Domestic clients, that is, Indian companies, startups, small businesses, operate in the INR economy. Rates here are lower than USD equivalents, but your cost of living is also different. A ₹5,000 per article rate that sounds absurd to a US freelancer might be perfectly reasonable for you, depending on your expenses and workload.
International clients, who come via platforms like Upwork, or direct outreach to US/UK/European businesses, can pay 2–4x what domestic clients pay for the same work. The catch is that you need stronger English communication, a portfolio that signals quality to foreign eyes, and some comfort navigating international payment platforms.
Neither path is better. They serve different goals and different stages of a freelance career.
I started with international client because I lived abroad, but later I also started working with Indian clients, and I am happy to work with both because for me, the money is not enough to keep me happy and fulfilled. At this stage of my career, I want the project to be interesting and the client to be a good person to work with. Boring projects drag on and eventually cost me more time, and clients with rude behavior are not worth the trouble. And there are good projects and good people everywhere.
A Practical Guideline New Freelancers Can Adapt
Whatever your niche, this sequence works:
Step 1 — Calculate your floor. Monthly needs ÷ realistic billable hours = your absolute minimum per hour.

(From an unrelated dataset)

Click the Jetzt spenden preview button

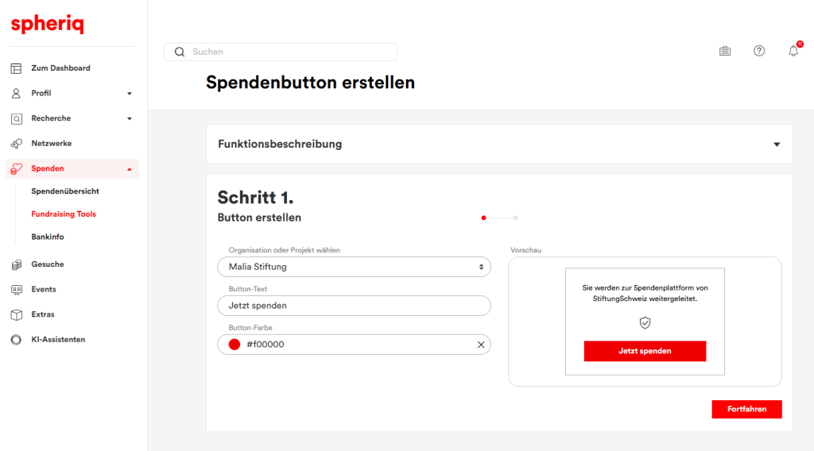[645, 351]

Step 2 — Check market rates. Use the table below as a starting reference. Also look at what other entry-level freelancers in your niche are listing on Upwork and Fiverr right now. Not to copy them, but to understand the range.
Step 3 — Set your starting rate above your floor. Aim for the lower-middle of the market range. Not the bottom. The bottom attracts the wrong clients.
Step 4 — Be explicit about what the rate covers. When you send a proposal, specify the deliverable, the number of revisions included, and the timeline. Scope creep is how projects that seem straightforward end up draining you.
Step 5 — Track your actual time, including non-billable work. After three to five projects, review. Are you earning above your floor when you account for all the hours? If not, your rate needs to go up.
Step 6 — Raise your rate for every new client. Your rate to an existing client is locked in until you renegotiate. Your rate to a new client is yours to set fresh every time. Use that.
2026 Entry-Level Freelance Rate Reference
These are indicative ranges for freelancers with 0–1 year of experience. Platform rates reflect Upwork/Fiverr benchmarks after fees.
Direct client rates assume outreach or referral-based work. INR ranges are approximate, for India-based freelancers.
Sources: PayScale 2026, Jobbers.io 2026 Benchmark Report, selfemployed.com, eduearnhub.com.
Niche | Platform Rate (USD/hr) | Direct Client Rate (USD/hr) | INR Approx. (Domestic Clients) | Notes |
Content Writing | $5–$12 | $12–$25 | ₹500–₹2,000/article | Per-word or per-piece pricing is common. Start: ₹0.50–₹1/word for domestic |
Graphic Design | $8–$18 | $15–$30 | ₹500–₹2,500/design | Social media posts, basic logos. Fiverr gigs often start at $15–40 per deliverable |
Web Development (WordPress/HTML) | $10–$25 | $20–$40 | ₹800–₹3,000/hr | JS and React command more. Learning curve affects early estimates |
Social Media Management | $8–$15/hr or $80–$200/mo | $15–$25/hr or $200–$500/mo | ₹4,000–₹12,000/mo per account | Monthly retainer is more common than hourly here |
Virtual Assistance | $5–$12 | $10–$20 | ₹400–₹1,200/hr | Data entry sits at the lower end; executive VA work commands more |
Note: These are 2026 entry-level benchmarks, not targets. Your rate depends on your skill level, niche, client location, and whether you are on a platform or working directly. Use this as orientation, not as a cap.
Main Points To Remember:
Know your floor. That is non-negotiable.
Price above the floor, within the market range for your experience level.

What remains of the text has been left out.